I consider myself a very peace-loving woman. But this woman’s gloves are off. I am officially, herewith declaring All-Out WAR against the bloody little black squirrels who sneak onto my porch at night and dig up my sweet, tender little plants.
I really don’t like conflict, arguments, confrontations, shoot-em-up movies, nothing with even a hint of violence. Do I hear some snickers from folks out there questioning the truthfulness of that last statement? Sure, I know in my past I could (and did) get a tad angry sometimes and was not shy about taking it out on whomever was unfortunately around me at the time. One of my brothers called those outbursts Annie’s-Chip-On-Her-Shoulder Rants. I didn’t appreciate that assessment at all. The one thing I will say in my defence for those outbursts of yore was that I always felt bad afterwards and a little embarrassed so would go grovelling after whomever I had offended, or perceived to have offended, begging forgiveness — well except for those lawyers I had to work with for 15 years. I offered them no apologies. But even with these occasional ears-smoking kind of tantrums, deep down, I was always a peaceful woman. I mean, in my youth, I walked in anti-war marches, wore my peace-symbol button with pride and carried around my un-read copy of Watts’, The Way of Zen, for years. That must all mean something. And now in the Twilight of My Life (or is it The Late Evening of My Life?), I believe I am downright mellow when it comes to interactions with my fellow beings — well except for bicyclists on sidewalks.
And, hey, I really like animals. I would even say I LOVE them. Am I not the Excellent Cat Sitter with testimonials from satisfied cat clients? Are not my two at-home beasts prime examples in their plump-isity of the good care and loving I can give animals?
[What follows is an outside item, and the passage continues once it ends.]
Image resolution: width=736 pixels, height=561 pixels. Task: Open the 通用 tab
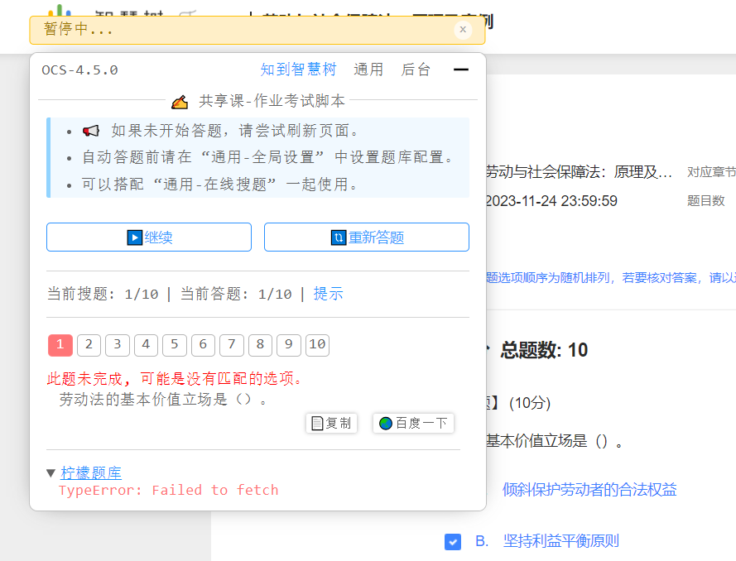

Of course, I have been called a Hypocritical Animal Lover by some vegan friends who declare that one cannot say they are an animal lover and eat meat. I just ignore them and that contradiction in my life.
But those blasted black squirrels have crossed a line that my peaceful, mellowed, animal-loving self cannot abide. They dug up all the sweet, little, grown-from-seed-by-
me zinnias. I swear those suckers saw me admiring them yesterday evening when I was having my nightly aperitif and making the rounds of my tiny porch garden. Zinnias — or Zeenyas as we pronounced them in Ohio — hold a special, sentimental place in my heart. They are full of memories of home and summer and my mother picking big bouquets and putting all their colors in a Mexican bowl on the dining room table. So, this year, I wanted to have them in my own garden to pick — with or without the Mexican bowl.
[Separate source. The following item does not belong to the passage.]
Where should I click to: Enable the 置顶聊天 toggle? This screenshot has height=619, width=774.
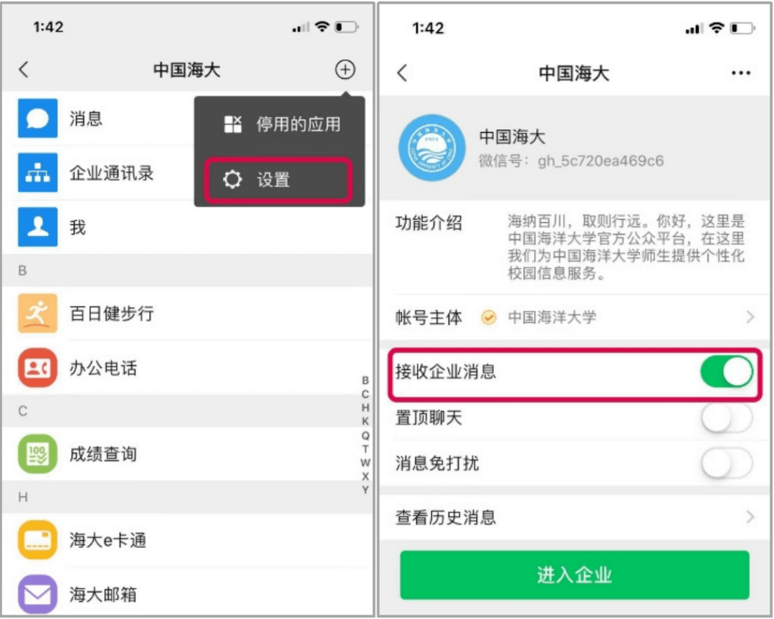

I was so proud of the fact that they had grown inches. Margaret-across-the-street’s advised me to thin them out. She is a much more seasoned gardener than I, so I take heed of what she tells me. I thinned the zinnias out but I couldn’t bear to throw even one out. I just couldn’t do that. I ask you, how can you just pluck a live plant out and throw it in the garbage after it took all that effort to pop out of a seed? I just couldn’t. This is why I now have two pots of zinnias. (I did the same with my radishes which are now spread throughout the pots on the porch being strange bedfellows with tomatoes and hostas and ferns and morning glories.)
This latest was just one of many squirrel attacks on my garden this year. After the first three, I heeded people’s and Google’s advice and put down red pepper flakes. It looked pretty and even seemed to work until the first of many, many downpours. (I wonder if I’ll get hot pepper plants with my zinnias?) I should have reapplied the peppers but I thought maybe once was enough. That just maybe the squirrel doing this would just remember his little hot paws and not bother my garden again. Of course, that’s assuming a lot and that there’s only one culprit.
The cats are useless in my War Against The Squirrels. When one comes on the ledge of the porch, they just laze around particular pots probably giving the squirrels clues on which plants would be the tastiest to dig up. Then they have what seems to be little friendly inter-species conversations about the weather, availability of food and the poor
treatment of domesticated animals in this household. “It’s a rodent!” I yell at them. “Cats hate rodents. Scare that bloody thing away.” The cats do not like to be yelled at so turn their backs on me and go back to talking with the squirrel.
I’ll put the pepper flakes out tonight and maybe tomorrow, when Gardener-And-all-Around Handy-Person, Steven, comes over he can figure out some way to protect my little zinnias for a little while longer. I would like to get at least one bouquet.